The stock market, driven down on Thursday by concerns about growth, surged on Friday on the strength of the jobs data and then kept climbing as Powell spoke. Investors who are worried about the growing economic impact of a trade war with China also hoped for progress toward a resolution at the upcoming meeting between administration and Chinese officials.
Powell also defended the Fed’s autonomy in the face of sharp attacks by President Trump, who has complained to aides that the Fed’s rate increases would undermine economic growth and “turn me into Hoover,” a reference to the president during the Great Depression’s early years.
Some of the administration’s economic advisers, alarmed by his inquiries as to whether he has the power to fire Powell, want to arrange a meeting between the two men. Powell told the New York Times that he was open to meeting with Trump, as Fed chairs have done with past presidents, but that “no meeting had been scheduled.”
He also said the Fed would make policy without regard to the President’s views. “I want the public to be assured that we have a strong culture, it’s not a fragile one, it’s not being disrupted,” he said.
Asked if he would resign if Trump asked him to do so, Powell replied directly: “No.”
Strong economic growth fueled the Fed’s decision to raise its benchmark rate four times in 2018, into a range from 2.25% to 2.5%. The rate, which had hovered near zero in the wake of the financial crisis a decade earlier now sits at the lower end of the range that Fed officials consider a reasonable estimate of “neutrality,” meaning that the central bank is neither encouraging nor discouraging economic growth.
Fed officials say the continued strength of the economy validates their management of monetary policy. “I think we’re actually in a good spot,” Loretta Mester, president of the Federal Reserve Bank of Cleveland, said on Friday, noting that job growth is strong and inflation is under control.
But critics, including the President, have said the economy still needs the Fed’s help. Inflation remains below the 2% annual pace the Fed regards as optimal, suggesting that the economy has room to grow, and workers are only beginning to reap the benefits of an expansion now in its 10th year.
The Fed’s decision to raise the benchmark rate at its most recent meeting, in mid-December, drove down stock prices and bond yields in a show of concern about the prospects for continued economic growth.

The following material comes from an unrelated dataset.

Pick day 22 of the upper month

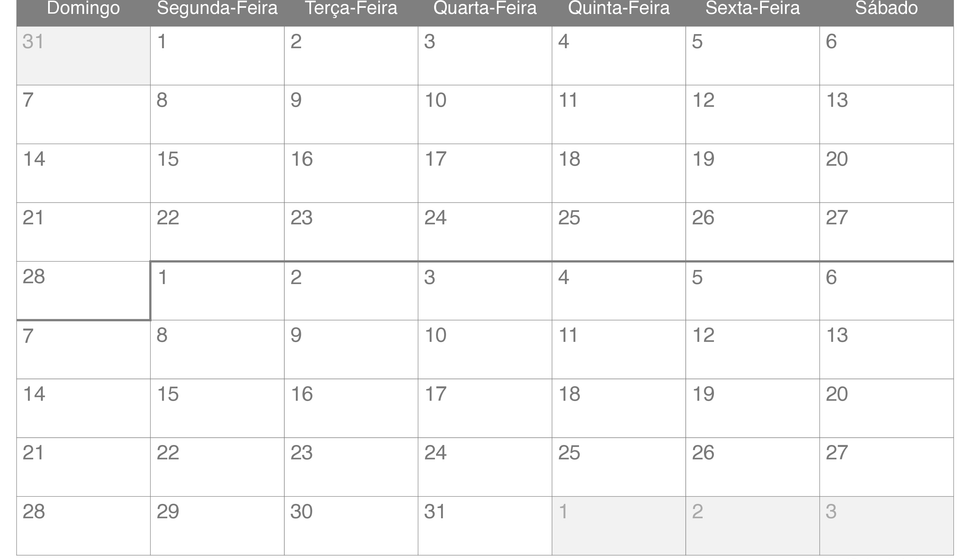pyautogui.click(x=217, y=232)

Powell said last week that he thinks that the markets’ concerns are overstated; that 2018 was “a good year for the United States economy” and that the latest economic data suggested “ongoing momentum heading into 2019.”
But the Fed chairman offered a different kind of relief to financial markets by emphasizing that the slow pace of inflation allows the Fed to postpone judgments about the resilience of the economic expansion.
Job growth has remained strong, and wage growth has increased in recent months, but Powell said the Fed was on guard against rising prices, not rising wages. He said the strength of the labor market “does not raise concerns about too high inflation.”
“If we ever came to the conclusion that any aspect of our plans was somehow interfering with our attainment of our statutory goals, we wouldn’t hesitate to change it,” he said.
So, we will see. The administration seems unlikely to be satisfied by the Fed’s patience, given its preference for strong growth so this is not likely to be the last report of frictions with the Fed and its policies, tensions producers should watch closely if they persist, Washington Insider believes.